Gone are the days of C.J. Anderson in the backfield, as he was cut early in the offseason, saving the Denver Broncos $4.5 million this year alone.
Sure, that moved saved a ton of money, but it also means the Broncos are left trying to decipher who will be the starting running back in a room full of first, second and third-year players. Inexperience will haunt the Broncos backfield this season, which could lead to missed assignments and missed blocks. It could also mean some more explosive plays out of the backfield than we’ve seen in recent years with Anderson.
Let’s take a look at the men battling to be the starter:
Booker is the veteran in the group, now entering his third year out of Utah. He’s been like Anderson-lite, at 5’11” and 219 pounds, a very similar size as the former starter. In his rookie season, Booker’s production was solid — 612 rushing yards and four scores — and even though his stats took a dip last year (299 yards, 1 TD), his grade improved drastically according to Pro Football Focus.
In 2017, Booker was graded out at 72.9, which was the 39th-best running back in the NFL. Somewhat surprisingly, his highest grade (76.9) comes at receiving, and he did have 275 yards through the air last year, too. Through those first two seasons, Booker’s proven he’s versatile enough to take inside handoffs or catch the ball, mostly on short patterns, and he’s also great in pass protection.
Simply, the starting running back job is his to lose, but the Broncos will likely go with a running back-by-committee approach this year.
Henderson is the only other Broncos back to get graded last year by PFF, coming in a 72.4. He didn’t get any snaps until Week 16, with five in that game and then 17 in the final game of the year. Like Booker, Henderson showed some versatility when he caught a pass in that final game, taking it 29 yards to the house. He’s shifty, quick and fast; Henderson could be the go-to guy to balance with one of the big backs (Booker, Freeman or Williams).
When a team takes a guy in the third round, he’s got to come in and produce immediately. At least, that’s what the Broncos had to hope for when they took Freeman at No. 71 overall.
Freeman is the biggest back on the roster at 229 pounds (Williams is 229 as well), and he’s a true between-the-tackle runner. He’s more than that, though, showing explosiveness in his first two years at Oregon (averaging 1,600 yards and 17 touchdowns those two seasons) and an ability to hit the home run.
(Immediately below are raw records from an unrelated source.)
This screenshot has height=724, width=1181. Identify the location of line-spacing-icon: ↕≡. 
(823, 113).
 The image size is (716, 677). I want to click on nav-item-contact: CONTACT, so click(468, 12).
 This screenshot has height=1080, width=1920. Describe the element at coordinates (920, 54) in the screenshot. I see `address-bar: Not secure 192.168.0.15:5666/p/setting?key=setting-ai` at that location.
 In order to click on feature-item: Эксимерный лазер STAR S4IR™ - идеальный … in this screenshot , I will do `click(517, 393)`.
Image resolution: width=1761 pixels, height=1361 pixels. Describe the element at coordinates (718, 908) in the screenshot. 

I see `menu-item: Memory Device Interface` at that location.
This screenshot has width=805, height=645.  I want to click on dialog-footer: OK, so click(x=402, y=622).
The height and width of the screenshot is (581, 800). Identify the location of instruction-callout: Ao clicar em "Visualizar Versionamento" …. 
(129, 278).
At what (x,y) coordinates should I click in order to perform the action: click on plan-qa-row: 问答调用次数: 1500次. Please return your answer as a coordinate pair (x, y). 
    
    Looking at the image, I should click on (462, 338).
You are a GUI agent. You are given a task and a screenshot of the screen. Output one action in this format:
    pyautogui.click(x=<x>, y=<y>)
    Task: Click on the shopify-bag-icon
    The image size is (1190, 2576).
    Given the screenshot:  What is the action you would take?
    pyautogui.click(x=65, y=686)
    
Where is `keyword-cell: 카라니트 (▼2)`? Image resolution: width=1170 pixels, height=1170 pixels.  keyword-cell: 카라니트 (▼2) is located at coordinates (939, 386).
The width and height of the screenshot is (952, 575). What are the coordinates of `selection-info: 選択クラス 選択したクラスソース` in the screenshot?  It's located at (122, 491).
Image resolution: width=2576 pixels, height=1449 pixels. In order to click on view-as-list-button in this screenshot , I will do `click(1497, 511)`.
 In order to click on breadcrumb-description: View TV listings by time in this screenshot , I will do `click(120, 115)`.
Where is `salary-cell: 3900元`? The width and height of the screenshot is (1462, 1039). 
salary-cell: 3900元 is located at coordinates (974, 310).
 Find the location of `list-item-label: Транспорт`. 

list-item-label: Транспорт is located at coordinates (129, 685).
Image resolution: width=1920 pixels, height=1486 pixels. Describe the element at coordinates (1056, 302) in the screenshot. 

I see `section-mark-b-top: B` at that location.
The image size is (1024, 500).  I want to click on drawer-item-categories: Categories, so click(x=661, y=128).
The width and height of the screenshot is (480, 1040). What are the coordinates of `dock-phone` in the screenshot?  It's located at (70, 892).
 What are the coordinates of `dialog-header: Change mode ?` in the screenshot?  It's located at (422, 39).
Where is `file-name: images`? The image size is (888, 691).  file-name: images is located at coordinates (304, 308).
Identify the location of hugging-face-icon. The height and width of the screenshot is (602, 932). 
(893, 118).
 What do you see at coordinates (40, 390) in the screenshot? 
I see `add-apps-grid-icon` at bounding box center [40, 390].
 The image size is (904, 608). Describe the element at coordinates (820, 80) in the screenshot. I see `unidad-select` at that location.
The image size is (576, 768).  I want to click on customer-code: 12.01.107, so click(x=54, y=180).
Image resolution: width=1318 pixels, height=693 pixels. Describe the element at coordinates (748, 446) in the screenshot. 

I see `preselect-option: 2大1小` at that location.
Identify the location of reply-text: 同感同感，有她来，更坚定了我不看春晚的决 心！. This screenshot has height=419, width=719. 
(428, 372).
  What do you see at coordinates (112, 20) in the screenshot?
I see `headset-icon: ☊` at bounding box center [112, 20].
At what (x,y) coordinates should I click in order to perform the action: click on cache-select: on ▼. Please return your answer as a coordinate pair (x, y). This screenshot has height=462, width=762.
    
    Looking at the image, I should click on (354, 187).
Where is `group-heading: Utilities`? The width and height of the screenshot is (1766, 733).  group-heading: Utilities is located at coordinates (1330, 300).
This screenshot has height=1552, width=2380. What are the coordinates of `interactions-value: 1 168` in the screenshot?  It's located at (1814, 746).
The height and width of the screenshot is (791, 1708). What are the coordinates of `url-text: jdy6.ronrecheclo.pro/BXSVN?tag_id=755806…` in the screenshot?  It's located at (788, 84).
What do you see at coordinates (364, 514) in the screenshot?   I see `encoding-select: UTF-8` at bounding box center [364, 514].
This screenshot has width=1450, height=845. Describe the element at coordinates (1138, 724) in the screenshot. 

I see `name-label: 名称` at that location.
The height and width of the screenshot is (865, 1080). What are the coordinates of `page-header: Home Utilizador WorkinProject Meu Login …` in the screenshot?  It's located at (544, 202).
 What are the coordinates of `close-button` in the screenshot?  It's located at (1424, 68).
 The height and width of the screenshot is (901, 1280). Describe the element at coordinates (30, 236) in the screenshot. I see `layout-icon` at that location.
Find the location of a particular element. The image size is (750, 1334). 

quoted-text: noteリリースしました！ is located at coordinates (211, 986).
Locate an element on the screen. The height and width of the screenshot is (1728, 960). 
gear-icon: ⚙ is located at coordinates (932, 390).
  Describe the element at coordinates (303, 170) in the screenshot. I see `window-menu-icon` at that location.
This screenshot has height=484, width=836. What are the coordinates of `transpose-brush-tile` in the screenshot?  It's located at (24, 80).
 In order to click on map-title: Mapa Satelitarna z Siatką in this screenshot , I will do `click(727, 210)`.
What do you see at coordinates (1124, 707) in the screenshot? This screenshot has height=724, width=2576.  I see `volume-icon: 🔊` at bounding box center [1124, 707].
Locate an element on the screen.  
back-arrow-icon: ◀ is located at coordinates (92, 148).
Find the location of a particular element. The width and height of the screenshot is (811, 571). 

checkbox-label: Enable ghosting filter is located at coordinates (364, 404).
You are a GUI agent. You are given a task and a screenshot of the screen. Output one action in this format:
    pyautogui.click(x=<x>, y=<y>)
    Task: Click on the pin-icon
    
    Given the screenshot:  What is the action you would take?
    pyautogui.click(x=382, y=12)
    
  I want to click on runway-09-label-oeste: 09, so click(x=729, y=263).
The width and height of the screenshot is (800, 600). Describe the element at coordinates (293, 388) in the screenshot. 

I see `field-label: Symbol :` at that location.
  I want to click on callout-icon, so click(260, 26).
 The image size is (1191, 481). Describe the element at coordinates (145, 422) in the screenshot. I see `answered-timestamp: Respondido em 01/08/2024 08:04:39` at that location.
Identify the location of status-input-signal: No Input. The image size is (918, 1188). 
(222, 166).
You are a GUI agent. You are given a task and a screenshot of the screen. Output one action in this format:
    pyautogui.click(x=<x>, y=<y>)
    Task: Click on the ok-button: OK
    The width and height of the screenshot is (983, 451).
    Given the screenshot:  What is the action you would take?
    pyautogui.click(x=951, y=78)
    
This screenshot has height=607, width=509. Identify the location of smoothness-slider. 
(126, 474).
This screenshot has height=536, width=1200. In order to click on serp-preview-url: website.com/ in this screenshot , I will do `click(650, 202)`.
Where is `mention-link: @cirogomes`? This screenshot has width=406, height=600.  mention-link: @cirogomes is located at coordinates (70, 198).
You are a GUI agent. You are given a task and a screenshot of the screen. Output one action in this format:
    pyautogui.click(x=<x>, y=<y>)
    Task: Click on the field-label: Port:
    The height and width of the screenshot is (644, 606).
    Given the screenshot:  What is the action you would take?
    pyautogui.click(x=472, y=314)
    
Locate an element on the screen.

But, a knee injury limited him as a senior, rushing for only 965 yards last season. The Broncos have to hope he regains that explosiveness as a rookie this year.
Lindsay, the former CU Buffs star and hometown kid, is the wildcard. At 5’8″ and 190 pounds, Lindsay is the smallest of the five backs currently on the roster, but he may have the most big-play ability of any of them. And, he’s working hard at making the roster through the punt return game, too, which will make him difficult to cut.
Williams was found by the Broncos in the seventh round of the NFL Draft, and he’s a third big back on the roster. Scouts think of him as a one-cut-and go runner with solid hands. As a graduate transfer last year, Williams led Arkansas with 656 rushing yards and eight scores. He’ll likely have the most trouble making the roster, but you never know when it comes to training camp and impressing the coaches.
If we have to guess, Booker will be the starter, Freeman will definitely get some carries — maybe as the third down back — and Henderson will be the change-of-pace guy. That is, unless Lindsay proves himself so valuable the Broncos can’t simply place him on the practice squad. Then, Lindsay becomes that change-of-pace, scat-back to give the Broncos explosiveness mixed in with the heavy runners Booker and Freeman.